Openai is going to collaborate with the government


DeepSeek and China: How to think about borrowing a book, returning it and putting it out? (A Q&A: Trump Ai-Chaina Stargate)

If I borrow a book, and return it, I might be able to think about it in a different way. I have some information. If you go to the library, take the book, never return the book, put the book out under your name – those are two different ways to potentially think about this. I think the main point of the North Star is that there is a real competition between the U.S and China. And the consequences and stakes of that competition are enormous.

I was wondering if the difference between DeepSeek possibly accessing your data and you training your own products on other people’s work was the same.

Source: Q&A: [OpenAI](https://tech.newsweekshowcase.com/evidence-implicates-models-from-openai-that-helped-train-chinas-deepseek/) on rival DeepSeek and partnering with the government

DeepSeek: Collaboration with the National Labs in the U.S. and the Status of Artificial Intelligence in the Residual World

There is an infrastructure called the Stargate. The U.S. and the People’s Republic of China are competing to see who can lead in the field of artificial intelligence. Right now, the U.S. has a lead. It’s not a huge lead, but we do have a lead. The stakes are very high: Are we going to build the world on free, democratic and open Artificial Intelligence, or will it be authoritarian, autocratic? And what will decide that is something called compute. And compute is, if you add up the following pieces: chips, data, talent and energy. And if you put that full stack together, that represents 21st century AI infrastructure. And so what we announced last week with President Trump, with our partners at Oracle and SoftBank, is a $500 billion investment in U.S. AI infrastructure to generate that compute, which will help ensure that the U.S. maintains its lead in AI.

And now OpenAI — the company behind ChatGPT and a big part of Stargate — has announced it’s partnering with the U.S. National Laboratories to supply the government with advanced models for things like cybersecurity, energy infrastructure and nuclear security.

Mary Louise Kelly: Start with this new partnership with the National Labs. In a few sentences, why is this a big deal? What is the time frame for it to produce fruit?

LeHane: It’s vital that the U.S. has enough infrastructure to be able to maintain its lead. $500 billion is not U.S. taxpayer money. This is private sector money because they know that there is going to be a demand for the artificial intelligence which requires more and more compute.

Kelly: Does it need to be this expensive? $500 billion, is a lot of money, but DeepSeek, a Chinese artificial intelligence startup has prompted a conversation about whether foreign competitors are doing things cheaper than American companies.

DeepSeek was downloaded more than any other app in the U.S. App Store this week.
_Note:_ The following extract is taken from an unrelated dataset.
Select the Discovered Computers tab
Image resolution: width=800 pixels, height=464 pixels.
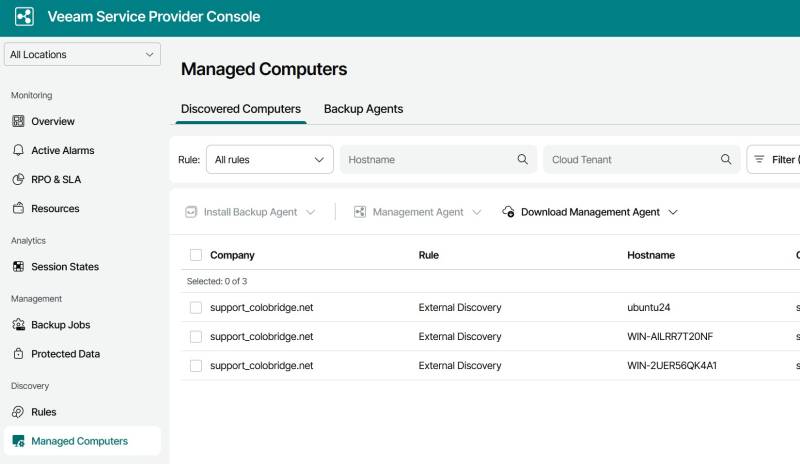[x=240, y=109]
Your company is investigating if DeepSeek used OpenAI data in an inappropriate way. What is the situation with that?

LeHane: We’re in the process of reviewing what may or may not have occurred. The world of artificial intelligence is known as the “residual world.” And distillation is a complex idea. Does this mean that people can send a lot of things to your models, and then use that information to replicate something else?
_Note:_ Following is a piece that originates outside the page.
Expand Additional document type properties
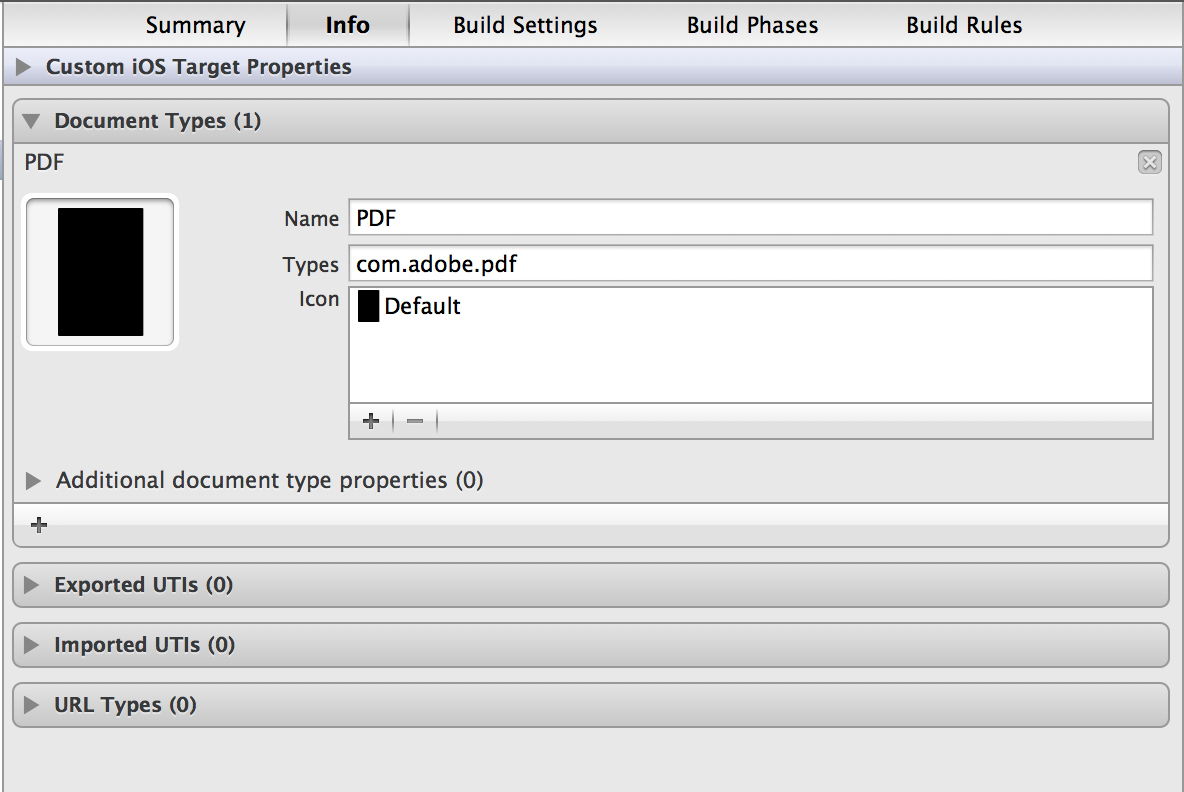Viewport: 1184px width, 792px height. (34, 481)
DeepSeek: Artificial Intelligence in the Sputnik Moment of the September 11th Stock Market Decay and the Stargate Throat

The selloff in tech stocks wiped more than a $1 trillion off of their value. The stock market decline of 17 percent on Monday was the largest in history and it hit Nvidia particularly hard.

In DeepSeek and Stargate, we have a perfect encapsulation of the two competing visions for the future of AI. One is closed and expensive, and it requires placing an ever-increasing amount of money and faith into the hands of OpenAI and its partners. The other is open source, but with questions around the privacy practices of data, and whether it is truly low-cost.

To put it lightly, the aftermath has been a bloodbath. Venture capitalist Marc Andreessen sounded the alarm, calling DeepSeek “AI’s Sputnik moment” — and that does appear to be how the AI industry and global financial markets are treating it.

The news cycle is moving very fast and there is a lot going on here. I invite the senior artificial intelligence reporter at the magazine to the show to talk about what has happened in the last couple of weeks and to figure out where the industry is headed in the future.